Reading passage:
┄┄┄┄┄┄┄┄┄┄

Two-year-old Revenue document paints picture of hard Brexit
Study in 2016 in wake of British vote found serious challenges for Irish customs
Chairman of the Revenue Commissioners Niall Cody told the Oireachtas committee there would be “significant change” if there was a hard Brexit. Photograph: Alan Betson
Chairman of the Revenue Commissioners Niall Cody was very careful in his use of language about the consequences of a no-deal Brexit when he appeared before the Oireachtas Committee on Finance on Thursday.
He said the Government has made clear its overriding objective is to avoid a hard border on the island of Ireland.
However, the reality of a hard Brexit scenario, as has become evident in the past few days, is that all bets are off and some form of border arrangement cannot be ruled out.
Mr Cody told the committee there would be “significant change” if there was a hard Brexit, and that Revenue was focused on making sure there were systems in place to deal with legitimate trade in case of a no-deal Brexit. He also warned Brexit would bring significant cost implications for businesses involved in trade with the UK as a result of leaving the EU single market and customs union.
However, research conducted by Revenue two years ago paints a far more detailed, difficult scenario.
Soon after the decisive British referendum result in 2016, Revenue assembled a team of nine researchers to examine what implications it would have for borders and customs in Ireland.
It was a technical exercise – without a political prism – and the findings shocked the Government to the core. So much so that the work was jettisoned amid political fears that it might be a self-fulfilling prophecy.
The research was first highlighted by RTÉ’s European editor Tony Connelly in his book, Brexit and Ireland. It starkly warned that even with a “soft border”, certain controls were “unavoidable”.
That included as many as eight permanently established Border crossings, a raft of mobile Border patrols for the hundreds of unapproved roads to prevent smuggling, and an 800 per cent increase in the number of registered traders between Ireland and the UK. It also said the increase in customs checks among air and sea passengers arriving from the UK “would stretch existing customs control beyond capacity”.
Its net argument was this: it would be “somewhat naive” to believe that a new set-up for the Border could be arranged that was “different to any other land border in the world”.
It also predicted: “A number of designated and resourced crossings (as many as eight) will be required to meet the needs of legitimate trade and to satisfy our EU obligations.”
A technological solution that might address this problem was a number plate recognition system, similar to the one used on the M50. That would allow pre-declared goods vehicles to pass across the Border with the registration plate being caught on camera.
This would require the systems in both jurisdictions to be compatible with each other. Even then, in late 2016, the Revenue researchers were saying it was unclear whether any such system could be in place by 2019.
Moreover, they were not sure it would be permissible under EU rules. “One of the primary functions of an EU customs office of exit is to supervise the physical exit of goods from the union. Clarification would be required as to what extent a camera-based system could be considered to meet this.”

┄┄┄┄┄┄┄┄┄┄

Data:
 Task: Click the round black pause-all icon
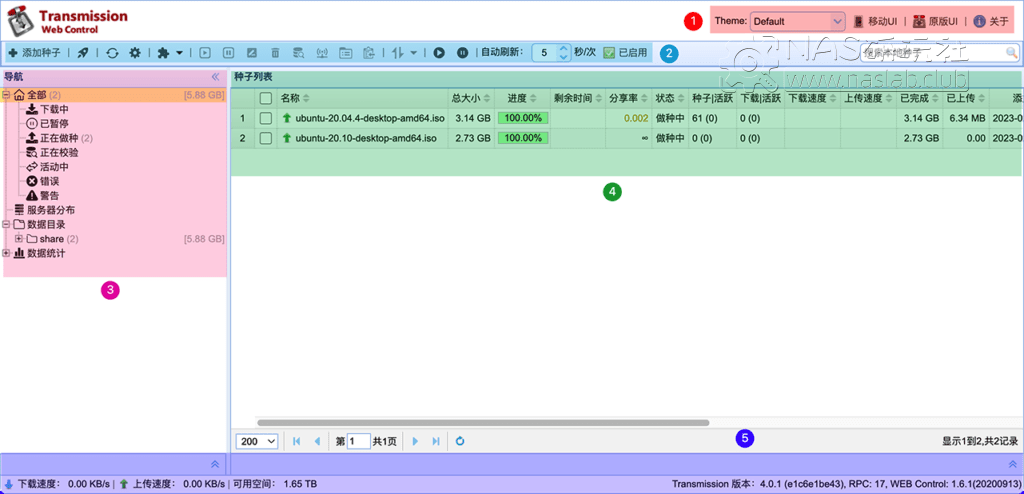(462, 52)
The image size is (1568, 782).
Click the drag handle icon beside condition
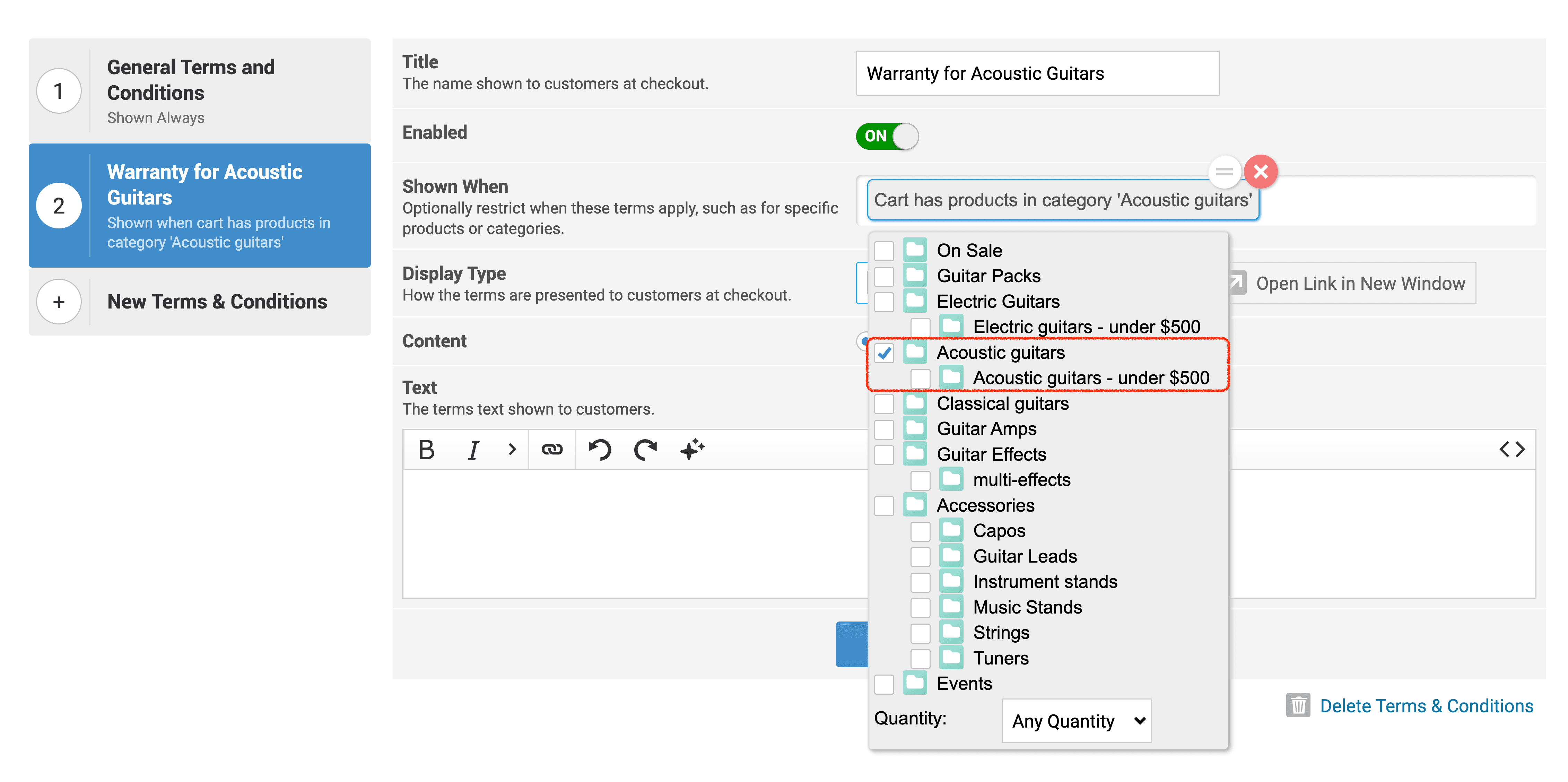(x=1224, y=172)
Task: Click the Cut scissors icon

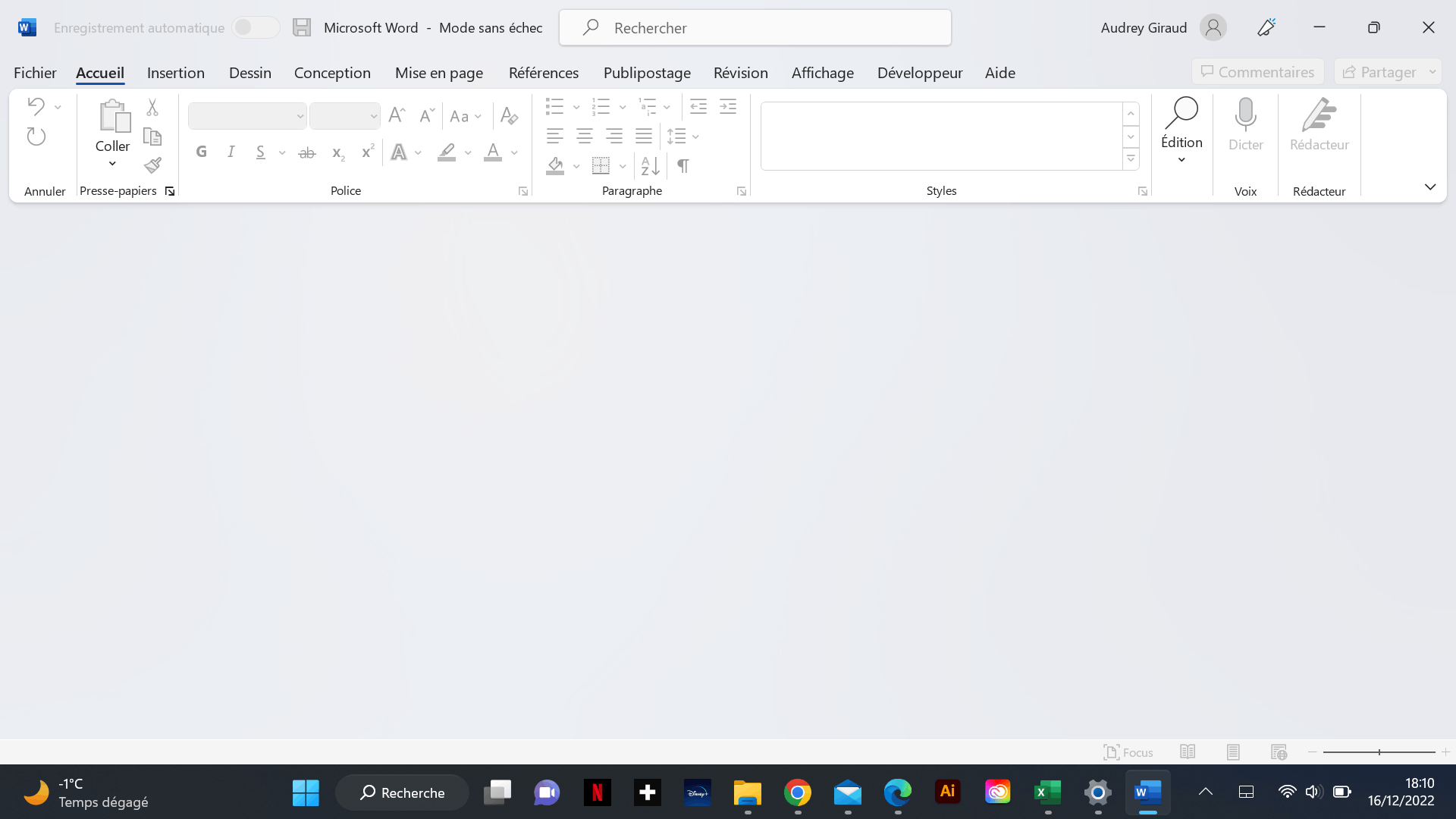Action: 152,107
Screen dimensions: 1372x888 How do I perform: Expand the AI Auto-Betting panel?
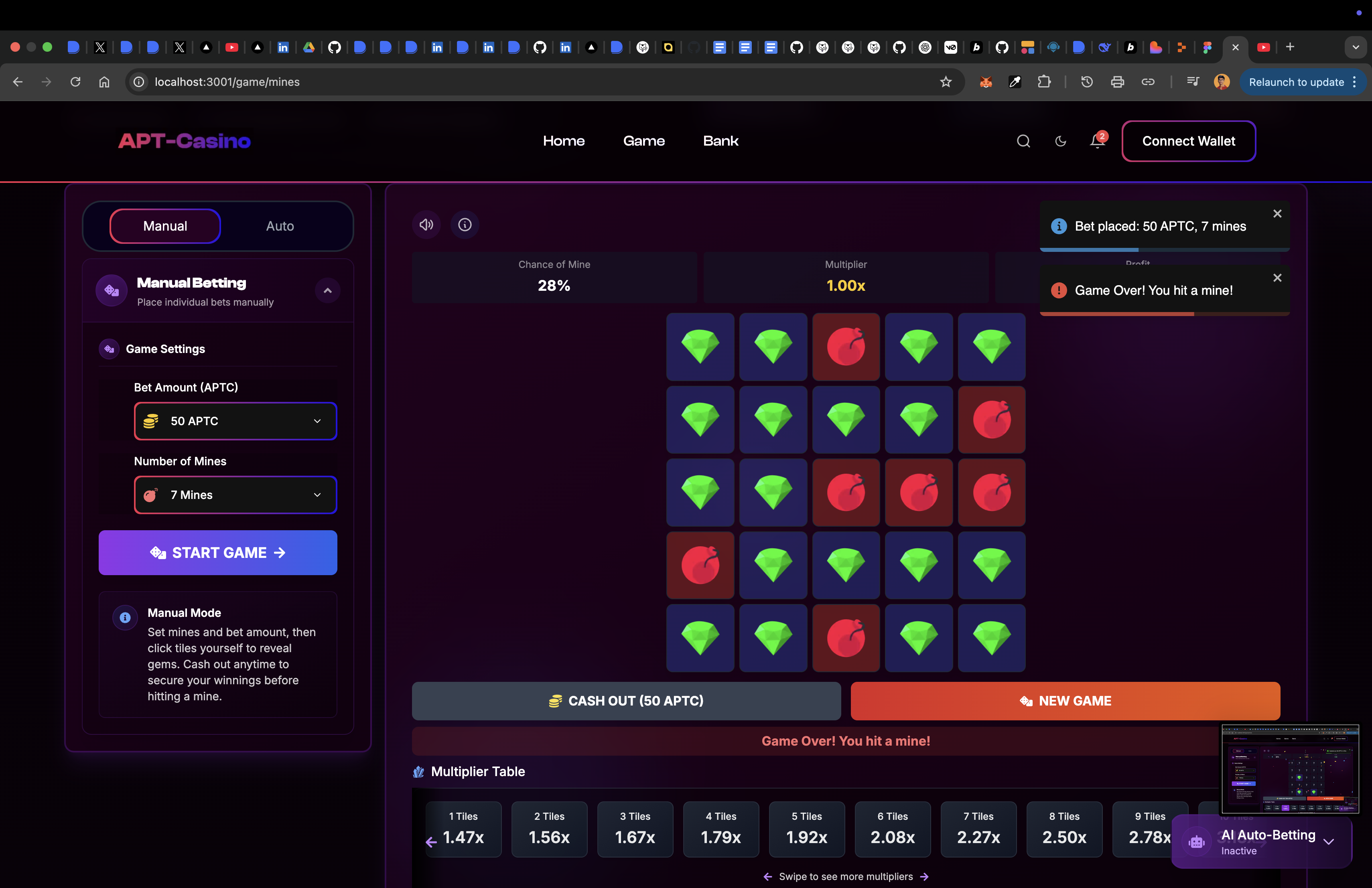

┄┄┄┄┄┄┄┄┄┄

Exercise requirements:
• A. According to the Brexit article, how many researchers did Revenue assemble after the 2016 referendum to examine the implications for borders and customs?
• B. Retype the passage of the Brexit article that begins at the words "He said the" and ends after the words "be ruled out.".
The data is separate material from the article.

Answers to the problems:
• A. Revenue assembled a team of nine researchers.

• B.
He said the Government has made clear its overriding objective is to avoid a hard border on the island of Ireland.
However, the reality of a hard Brexit scenario, as has become evident in the past few days, is that all bets are off and some form of border arrangement cannot be ruled out.